↓↓↓
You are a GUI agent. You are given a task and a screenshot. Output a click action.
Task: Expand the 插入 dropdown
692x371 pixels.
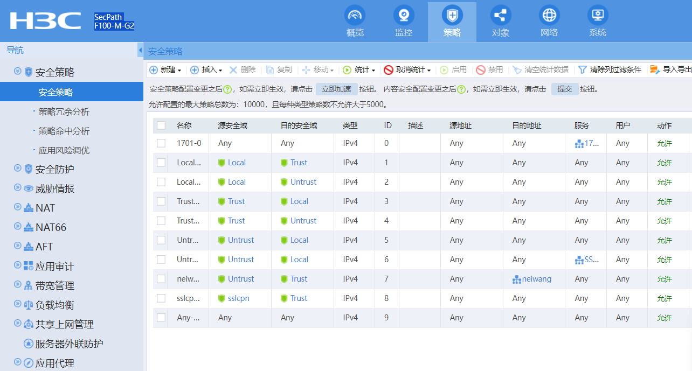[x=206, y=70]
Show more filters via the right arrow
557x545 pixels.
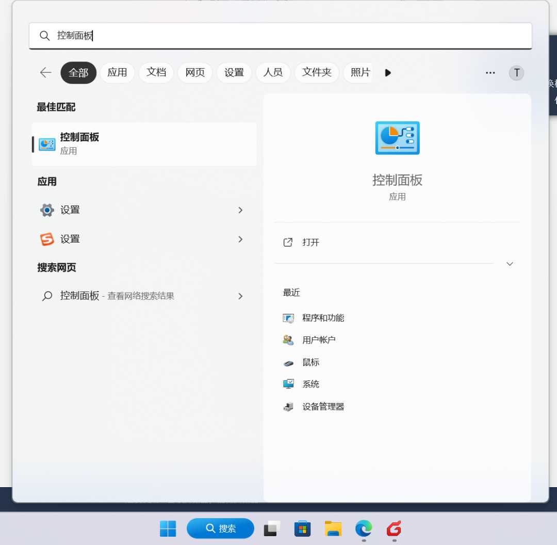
↑↑↑
> **WORK ORDER**
Begin with the line that has "Show more filters via the right arrow" and continue to the last line of the entries, printing each line exactly and nothing else; include both ends and skip the pictures.

> **RESULT**
Show more filters via the right arrow
557x545 pixels.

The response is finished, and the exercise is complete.